SARASOTA, Fla. — A statue in Florida based on an iconic photo of a sailor kissing a woman on V-J day was vandalized less than 24 hours after it was announced that the World War II veteran who was the subject of the photo had died .
The 26-foot tall statue named "Unconditional Surrender" is located on the Sarasota Bayfront near Marina Jack.
Sarasota Police Department said at approximately 12:53 a.m. on Tuesday, officers were dispatched for a report of an unknown person spray painting the statue.
When officers arrived on scene, they found "#MeToo" had been spray painted on woman's the left leg.
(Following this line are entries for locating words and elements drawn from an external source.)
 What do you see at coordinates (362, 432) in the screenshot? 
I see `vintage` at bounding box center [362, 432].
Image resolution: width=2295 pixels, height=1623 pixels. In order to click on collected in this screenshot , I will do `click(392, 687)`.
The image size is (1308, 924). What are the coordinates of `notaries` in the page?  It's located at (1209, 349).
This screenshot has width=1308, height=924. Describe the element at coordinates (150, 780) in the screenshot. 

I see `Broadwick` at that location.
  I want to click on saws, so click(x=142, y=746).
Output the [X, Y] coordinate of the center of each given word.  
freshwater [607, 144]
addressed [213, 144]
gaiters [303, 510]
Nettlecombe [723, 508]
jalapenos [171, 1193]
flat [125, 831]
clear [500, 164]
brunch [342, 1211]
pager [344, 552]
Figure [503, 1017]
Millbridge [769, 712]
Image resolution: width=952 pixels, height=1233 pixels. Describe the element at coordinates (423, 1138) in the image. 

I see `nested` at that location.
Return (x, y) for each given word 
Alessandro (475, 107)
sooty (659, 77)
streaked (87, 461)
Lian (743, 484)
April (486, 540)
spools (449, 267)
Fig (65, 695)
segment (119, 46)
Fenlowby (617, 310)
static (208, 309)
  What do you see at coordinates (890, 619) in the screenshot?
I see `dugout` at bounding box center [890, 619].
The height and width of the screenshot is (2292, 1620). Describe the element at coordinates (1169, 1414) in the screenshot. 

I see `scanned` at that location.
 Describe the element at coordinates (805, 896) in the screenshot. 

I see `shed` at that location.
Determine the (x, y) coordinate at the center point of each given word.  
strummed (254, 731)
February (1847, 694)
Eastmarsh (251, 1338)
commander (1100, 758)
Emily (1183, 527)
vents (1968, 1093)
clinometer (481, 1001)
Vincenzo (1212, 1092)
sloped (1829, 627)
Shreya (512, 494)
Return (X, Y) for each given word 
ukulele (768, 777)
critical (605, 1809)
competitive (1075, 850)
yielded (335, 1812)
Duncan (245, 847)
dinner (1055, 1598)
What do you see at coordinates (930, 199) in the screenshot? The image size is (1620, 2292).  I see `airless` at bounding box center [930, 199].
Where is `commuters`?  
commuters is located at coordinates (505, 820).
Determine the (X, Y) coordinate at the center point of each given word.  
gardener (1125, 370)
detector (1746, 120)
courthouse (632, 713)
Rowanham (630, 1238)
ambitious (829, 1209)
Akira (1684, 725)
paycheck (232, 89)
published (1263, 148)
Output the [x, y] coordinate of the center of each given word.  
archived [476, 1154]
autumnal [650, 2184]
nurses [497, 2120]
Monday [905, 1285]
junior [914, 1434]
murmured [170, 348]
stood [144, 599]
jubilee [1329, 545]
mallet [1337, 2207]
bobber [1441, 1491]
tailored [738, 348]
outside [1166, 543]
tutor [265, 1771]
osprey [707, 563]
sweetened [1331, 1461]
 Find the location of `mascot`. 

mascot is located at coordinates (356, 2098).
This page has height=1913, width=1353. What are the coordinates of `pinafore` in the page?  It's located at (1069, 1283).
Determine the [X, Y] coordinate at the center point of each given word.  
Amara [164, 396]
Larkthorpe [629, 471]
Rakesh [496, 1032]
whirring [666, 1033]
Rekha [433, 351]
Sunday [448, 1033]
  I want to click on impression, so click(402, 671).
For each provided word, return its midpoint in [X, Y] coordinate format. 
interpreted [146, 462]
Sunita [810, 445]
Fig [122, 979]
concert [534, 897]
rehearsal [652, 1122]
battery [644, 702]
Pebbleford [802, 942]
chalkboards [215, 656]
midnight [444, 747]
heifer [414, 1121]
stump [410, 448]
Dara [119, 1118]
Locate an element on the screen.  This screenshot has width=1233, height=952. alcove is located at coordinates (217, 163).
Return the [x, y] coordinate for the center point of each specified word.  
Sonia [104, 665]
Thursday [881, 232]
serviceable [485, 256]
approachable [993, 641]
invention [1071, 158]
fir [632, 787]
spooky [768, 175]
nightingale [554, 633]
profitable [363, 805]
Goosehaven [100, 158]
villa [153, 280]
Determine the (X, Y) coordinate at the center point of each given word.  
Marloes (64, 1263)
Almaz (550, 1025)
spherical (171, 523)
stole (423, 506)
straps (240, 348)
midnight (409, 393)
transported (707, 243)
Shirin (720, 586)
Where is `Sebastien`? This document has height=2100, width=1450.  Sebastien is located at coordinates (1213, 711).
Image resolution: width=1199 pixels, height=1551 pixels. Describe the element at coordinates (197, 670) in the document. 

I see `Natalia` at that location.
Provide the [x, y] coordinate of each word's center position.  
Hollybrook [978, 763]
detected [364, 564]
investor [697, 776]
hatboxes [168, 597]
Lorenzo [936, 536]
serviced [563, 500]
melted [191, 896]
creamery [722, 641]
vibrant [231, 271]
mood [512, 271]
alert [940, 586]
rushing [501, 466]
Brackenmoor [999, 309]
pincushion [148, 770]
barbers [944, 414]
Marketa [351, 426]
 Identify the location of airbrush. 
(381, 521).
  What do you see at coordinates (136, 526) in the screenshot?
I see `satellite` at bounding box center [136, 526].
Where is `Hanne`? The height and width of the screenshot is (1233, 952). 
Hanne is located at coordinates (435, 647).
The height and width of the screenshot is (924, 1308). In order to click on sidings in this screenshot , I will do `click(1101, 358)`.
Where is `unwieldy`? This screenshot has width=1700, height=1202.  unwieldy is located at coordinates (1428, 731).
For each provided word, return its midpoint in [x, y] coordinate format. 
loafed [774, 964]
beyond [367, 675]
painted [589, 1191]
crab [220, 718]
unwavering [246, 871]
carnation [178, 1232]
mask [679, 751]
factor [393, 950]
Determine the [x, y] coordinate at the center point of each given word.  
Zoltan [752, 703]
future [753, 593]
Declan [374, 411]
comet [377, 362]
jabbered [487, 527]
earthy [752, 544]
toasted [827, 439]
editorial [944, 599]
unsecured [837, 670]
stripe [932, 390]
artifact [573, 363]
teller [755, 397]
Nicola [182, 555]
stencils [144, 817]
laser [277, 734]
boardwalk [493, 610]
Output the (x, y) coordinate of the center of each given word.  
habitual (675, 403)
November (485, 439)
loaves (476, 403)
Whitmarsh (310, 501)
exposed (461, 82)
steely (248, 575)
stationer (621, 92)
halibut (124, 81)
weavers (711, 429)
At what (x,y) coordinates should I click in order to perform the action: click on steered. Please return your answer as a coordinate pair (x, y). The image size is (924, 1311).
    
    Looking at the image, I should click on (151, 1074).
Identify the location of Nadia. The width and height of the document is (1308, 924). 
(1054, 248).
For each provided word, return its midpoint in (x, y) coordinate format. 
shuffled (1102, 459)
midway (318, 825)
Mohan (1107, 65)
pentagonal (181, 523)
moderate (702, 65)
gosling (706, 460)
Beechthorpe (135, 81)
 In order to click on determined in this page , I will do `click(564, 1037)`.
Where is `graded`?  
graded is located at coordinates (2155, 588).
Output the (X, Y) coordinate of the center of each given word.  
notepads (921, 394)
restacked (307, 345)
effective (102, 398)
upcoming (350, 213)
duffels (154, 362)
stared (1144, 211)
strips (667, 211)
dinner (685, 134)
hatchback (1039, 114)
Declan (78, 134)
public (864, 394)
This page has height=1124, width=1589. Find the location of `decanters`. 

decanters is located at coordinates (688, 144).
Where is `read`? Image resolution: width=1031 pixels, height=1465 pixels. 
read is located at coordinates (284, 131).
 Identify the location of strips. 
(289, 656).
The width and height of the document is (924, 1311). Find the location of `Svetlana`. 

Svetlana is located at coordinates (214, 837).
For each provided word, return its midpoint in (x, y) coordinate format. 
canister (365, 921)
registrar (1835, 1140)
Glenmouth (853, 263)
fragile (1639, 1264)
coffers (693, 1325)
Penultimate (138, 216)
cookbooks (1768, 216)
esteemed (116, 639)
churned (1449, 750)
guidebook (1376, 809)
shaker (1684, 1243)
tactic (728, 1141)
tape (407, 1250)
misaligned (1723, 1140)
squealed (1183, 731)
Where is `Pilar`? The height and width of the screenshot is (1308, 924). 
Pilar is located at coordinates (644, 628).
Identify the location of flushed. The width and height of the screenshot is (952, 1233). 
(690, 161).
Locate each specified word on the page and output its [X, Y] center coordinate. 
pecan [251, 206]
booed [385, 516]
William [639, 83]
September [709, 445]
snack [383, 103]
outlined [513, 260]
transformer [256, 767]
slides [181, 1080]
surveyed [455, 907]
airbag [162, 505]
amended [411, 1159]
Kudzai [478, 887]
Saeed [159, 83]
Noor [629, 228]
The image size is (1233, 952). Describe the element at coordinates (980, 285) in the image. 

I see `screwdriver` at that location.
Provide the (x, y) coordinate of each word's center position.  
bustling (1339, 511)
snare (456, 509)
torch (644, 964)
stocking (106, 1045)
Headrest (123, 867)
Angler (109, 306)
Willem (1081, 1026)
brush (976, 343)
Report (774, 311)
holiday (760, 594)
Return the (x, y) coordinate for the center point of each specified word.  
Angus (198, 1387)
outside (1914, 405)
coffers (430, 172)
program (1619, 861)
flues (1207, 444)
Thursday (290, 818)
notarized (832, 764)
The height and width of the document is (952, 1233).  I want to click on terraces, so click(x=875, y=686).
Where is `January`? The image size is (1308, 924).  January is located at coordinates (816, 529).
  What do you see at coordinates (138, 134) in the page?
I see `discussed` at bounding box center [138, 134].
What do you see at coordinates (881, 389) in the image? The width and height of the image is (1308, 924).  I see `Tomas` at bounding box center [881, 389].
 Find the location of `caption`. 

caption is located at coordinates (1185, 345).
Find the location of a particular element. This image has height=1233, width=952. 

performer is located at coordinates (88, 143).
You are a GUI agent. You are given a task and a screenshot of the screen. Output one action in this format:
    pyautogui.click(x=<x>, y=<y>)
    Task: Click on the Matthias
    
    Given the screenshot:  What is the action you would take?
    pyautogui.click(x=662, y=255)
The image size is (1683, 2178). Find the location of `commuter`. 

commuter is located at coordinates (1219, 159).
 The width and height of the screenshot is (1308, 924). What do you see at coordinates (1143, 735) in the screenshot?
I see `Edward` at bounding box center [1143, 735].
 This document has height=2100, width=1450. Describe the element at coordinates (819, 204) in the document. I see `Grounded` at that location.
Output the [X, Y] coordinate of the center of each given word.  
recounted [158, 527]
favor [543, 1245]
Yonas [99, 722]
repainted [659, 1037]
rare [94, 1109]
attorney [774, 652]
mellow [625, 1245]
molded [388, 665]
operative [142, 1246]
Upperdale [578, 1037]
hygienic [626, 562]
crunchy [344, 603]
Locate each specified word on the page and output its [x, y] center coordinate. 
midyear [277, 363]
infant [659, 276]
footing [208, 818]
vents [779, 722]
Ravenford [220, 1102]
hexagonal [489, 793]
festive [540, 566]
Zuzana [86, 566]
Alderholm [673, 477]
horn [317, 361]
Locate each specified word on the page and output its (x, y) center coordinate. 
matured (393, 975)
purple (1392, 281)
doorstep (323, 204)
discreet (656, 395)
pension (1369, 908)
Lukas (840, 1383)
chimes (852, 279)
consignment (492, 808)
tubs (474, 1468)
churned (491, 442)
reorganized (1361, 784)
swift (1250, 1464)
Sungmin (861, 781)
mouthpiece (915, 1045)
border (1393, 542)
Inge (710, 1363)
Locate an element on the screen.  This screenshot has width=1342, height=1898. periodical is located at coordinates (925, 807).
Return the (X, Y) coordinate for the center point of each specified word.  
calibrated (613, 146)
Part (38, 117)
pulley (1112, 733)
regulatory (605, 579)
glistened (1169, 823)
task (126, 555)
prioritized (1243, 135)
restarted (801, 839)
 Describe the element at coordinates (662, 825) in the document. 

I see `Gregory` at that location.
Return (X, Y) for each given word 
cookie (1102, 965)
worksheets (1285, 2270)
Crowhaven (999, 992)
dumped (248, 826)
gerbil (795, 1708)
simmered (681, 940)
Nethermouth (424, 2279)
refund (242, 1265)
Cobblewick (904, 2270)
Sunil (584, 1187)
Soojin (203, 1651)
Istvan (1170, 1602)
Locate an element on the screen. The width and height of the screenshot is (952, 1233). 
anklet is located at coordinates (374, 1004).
Police couldn't find any spray paint bottles in the area and no other objects were found to be defaced or vandalized.
RELATED: Man who claimed to be sailor in WWII Times Square kiss photo dies at 95
"Unconditional Surrender" was originally installed as a temporary exhibition in Sarasota in 2005 and returned to the city in 2009. Similar statues are located in New Jersey, Pearl Harbor, Italy, San Diego and New York City.
For years after it was first published in a full-page spread in "Life," the "kissing sailor" photo was interpreted as a tender moment between two lovers celebrating the end of the World War II. But in recent years, the woman in the photo, Greta Zimmer Friedman, says that's not how things happened.
"It wasn't my choice to be kissed," Friedman said in 2005. "The guy just came over and grabbed!"
Friedman later added that it was just "somebody really celebrating."
According to NPR, the man pictured in the photo, George Mendonsa, also confirmed he did not know Friedman.
"It happened. She went her way and I went mine," Mendonsa said.
Mendonsa also once said that he mistook Friedman for a nurse, and that he would "never had grabbed her" if she wasn't wearing a uniform. Friedman was actually a dental assistant.
"I saw what those nurses did that day and now back in Times Square the war ends, a few drinks, so I grabbed the nurse," Mendonsa later said to WPRI-TV in Rhode Island.
Mendonsa died over the weekend at the age of 95. Friedman died in 2016.
There are no available surveillance cameras in the area that could have captured the incident and no known witnesses, according to police.
The approximate damage is estimated to be more than $1,000. Police notified the City of Sarasota Public Works.